Belize Research Trip - Biology
New England College welcomes back an adventurous group of eighteen members of our community who return from a ten-day research trip to Belize.
The trip was the culmination of this fall’s course Tropical Marine Biology. The Belize trip was led by Dr. Eric Simon and Dr. Deborah Dunlop. The following is a brief synopsis of the trip. To see the complete blog and many photographs and videos associated with the trip, log onto http://NECBelize.blogspot.com.
Day 1 the group arrived on the island of Amergris Caye off the coast of Belize on January 14, trading the snowy New Hampshire landscape for the tropical colors of the Caribbean.
Day 2 included a service project cleaning the beaches near their first overnight stop. The group set off for a snorkeling expedition to explore the coral foundations at Pillar Coral and then on to Tres Cocos, a site known for its coral and marine life. And finally, the group traveled to Tuffy, the site of their week-long research project.
Day 3 began with another beach clean up project after which students returned to Tuffy to begin their research work near Mexico Rocks. Dividing into four teams, the groups began to measure the number, size, and health of two coral species in two different reefs. Part of the challenge of the research was for students to design the methodology and techniques associated with their investigation.

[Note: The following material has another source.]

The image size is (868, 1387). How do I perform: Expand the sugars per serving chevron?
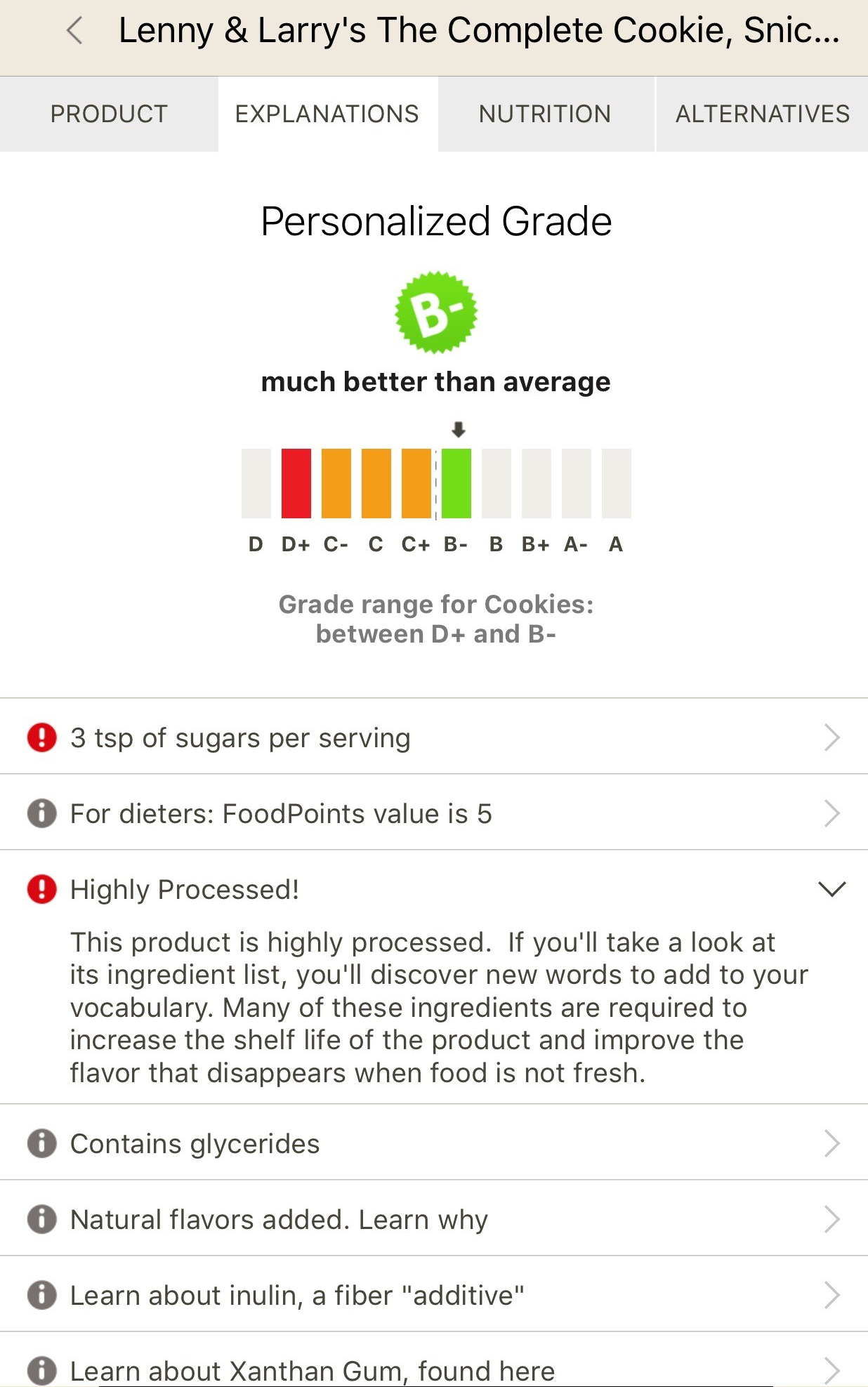pos(832,738)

Day 4 the group was up and out early to Tuffy to continue their research. Students spent the day collecting data in both shallow and deep water locations and calculating the surface area of purple sea fan coral and brain coral. Next, the group traveled to a mangrove area consisting of islands formed of dense trees and tangled root systems that extend into the water. After a few hours off, it was back to Tuffy for an exhilarating night snorkel. Their day still not over, students headed for the classroom after dinner to look at photos and videos taken during the day and to begin reviewing the data they have been compiling.

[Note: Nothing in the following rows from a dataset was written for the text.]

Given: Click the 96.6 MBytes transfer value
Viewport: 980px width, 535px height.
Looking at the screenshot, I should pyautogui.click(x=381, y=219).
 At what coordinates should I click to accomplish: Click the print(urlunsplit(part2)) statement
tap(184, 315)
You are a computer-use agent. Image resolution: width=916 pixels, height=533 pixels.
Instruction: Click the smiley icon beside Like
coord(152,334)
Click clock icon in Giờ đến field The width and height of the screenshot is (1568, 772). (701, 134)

Day 5 found students following their usual scenario of cleaning the local beach before a boat ride to Tuffy. Now fully into their routine of collecting and sharing data, students resumed their collection of data in shallow and deep reef coral locations. Students then traveled to a new dive location, Coral Gardens, to study the habitat of a deeper site. Here they encountered a nurse shark, a spotted eagle ray with a five-foot span, and a horsehoe ray with a seven-foot span. After their return from researching and snorkeling in the reef, they took a trip into San Pedro to enjoy the local culture of the town. In their after-dinner activity, students learned to conduct a beach seine. By casting a large net and dragging it along the bottom against the current, they were able to collect a tremendous amount of sea life to examine. Their efforts yielded a variety of lobster, shrimp, crab, and needlefish, peacock flounder, and pale-headed bleeny.

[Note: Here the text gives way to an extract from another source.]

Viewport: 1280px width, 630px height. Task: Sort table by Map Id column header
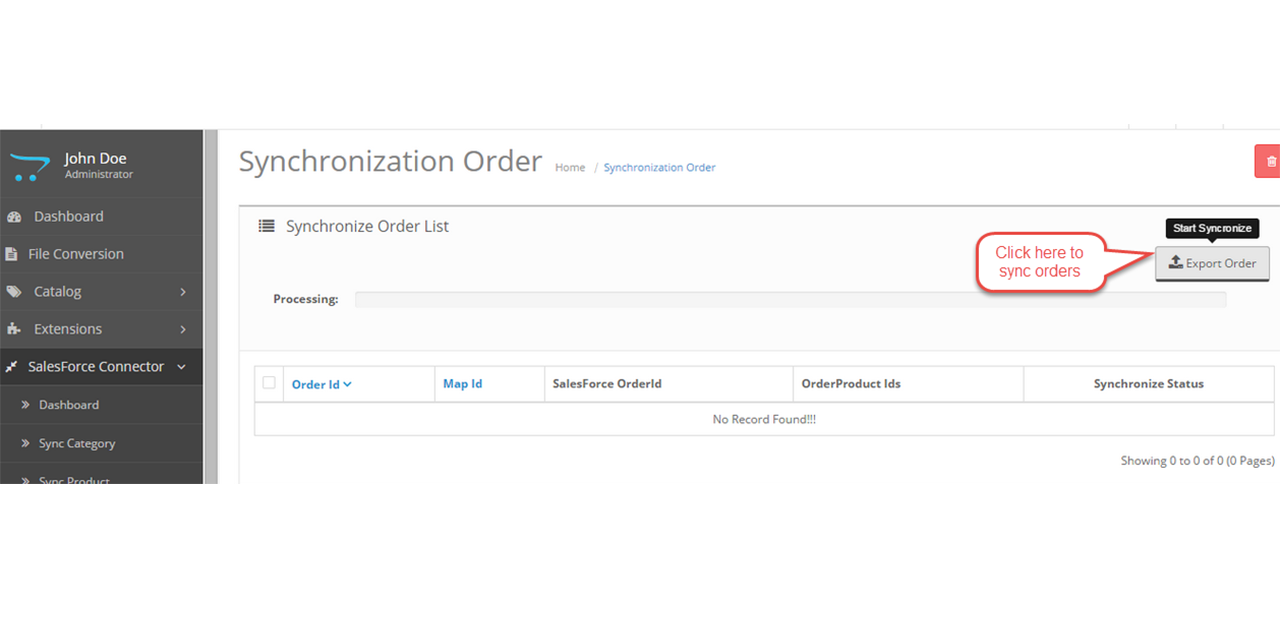tap(462, 384)
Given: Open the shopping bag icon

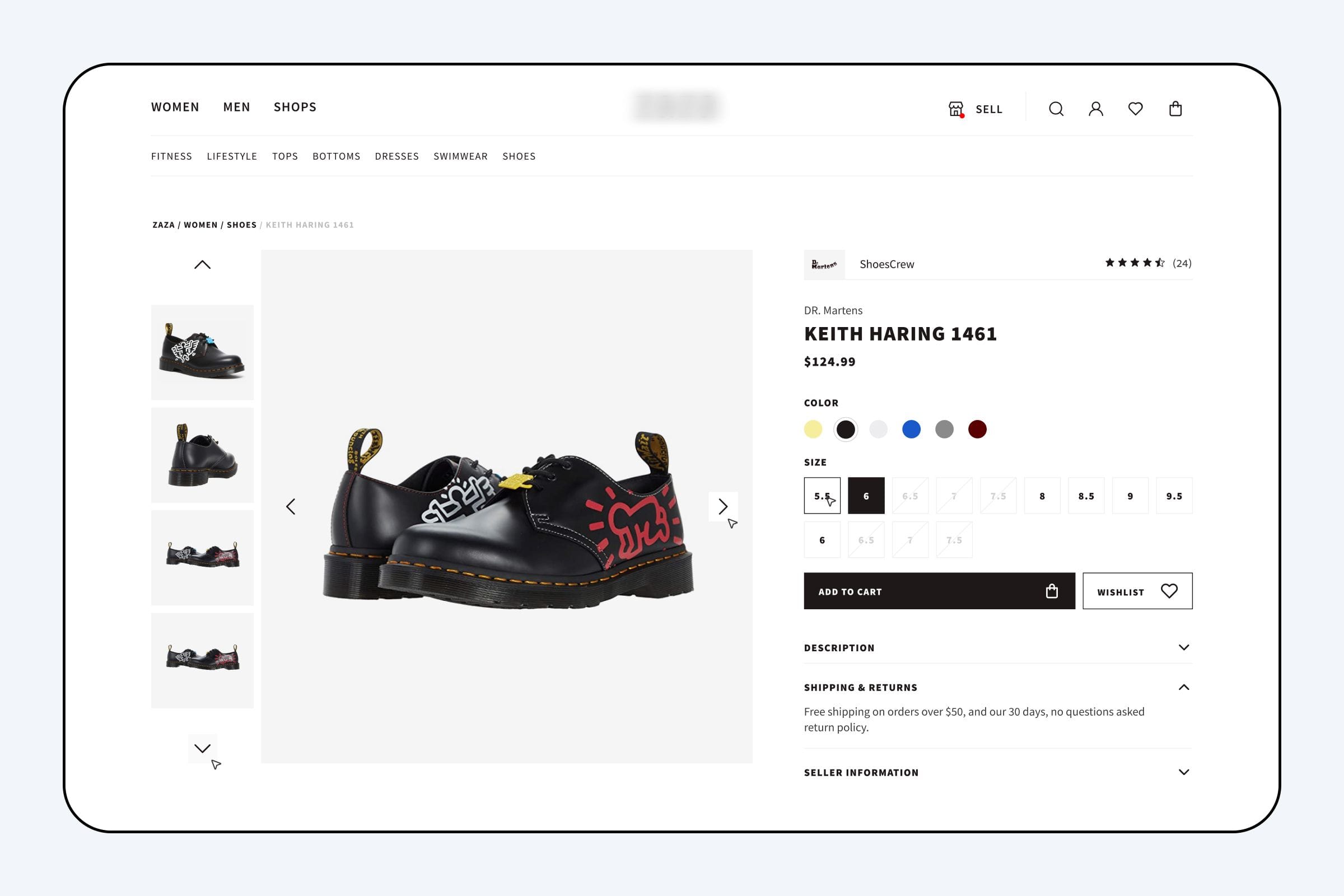Looking at the screenshot, I should (1175, 109).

Day 6 entailed a switch from students’ typical research scenarios. Groups traded locations and students who had collected data in the shallow reef location began collecting data in the deep reef location. Likewise, students who had previously worked in the deep location were now collecting information in the shallow location. They continued to count purple sea fan and brain coral in designated areas and to record the surface and condition of what they found. While a few students enjoyed some well-deserved time off, another group traveled to Caye Caulker to explore the shipwreck of a barge that sank in 1997. A barbecue on the beach was enjoyed by all that evening, followed by an outing to sample the island’s frozen custard.
Day 7 and the time has passed all too quickly for NEC students and professors Simon and Dunlop. Having completed their research, analyzed their results, and prepared their reports, students spent the day snorkeling, this time at Hol Chan Marine Reserve. Hol Chan or “Little Channel through the reef” features one of the largest expanses of protected reef in the hemisphere. Students explored three areas of the reserve, one featuring an underwater cave. Because of the protected nature of the site, students were able to see varieties of marine life that are not found elsewhere. At the third location, students had the opportunity to swim with the rays in Shark Ray Alley and even traced the letters “NEC” in the dust that coated one ray’s back. Honorary alum? What better way to end a week in the tropics than with an exam. Right…exam! Students applied their week of research by correctly identifying many of the species they had encountered over the week. In the last evening classroom session, students shared some of the conclusions of their work:
• The deep water reef contained a greater density of coral than the
shallow water reef.
• Brain coral is more prevalent than purple sea fan coral in both shallow
and deep water locations.
Day 8 finds the NEC group in an eighteen-hour journey back to snowy New Hampshire. Safe travels!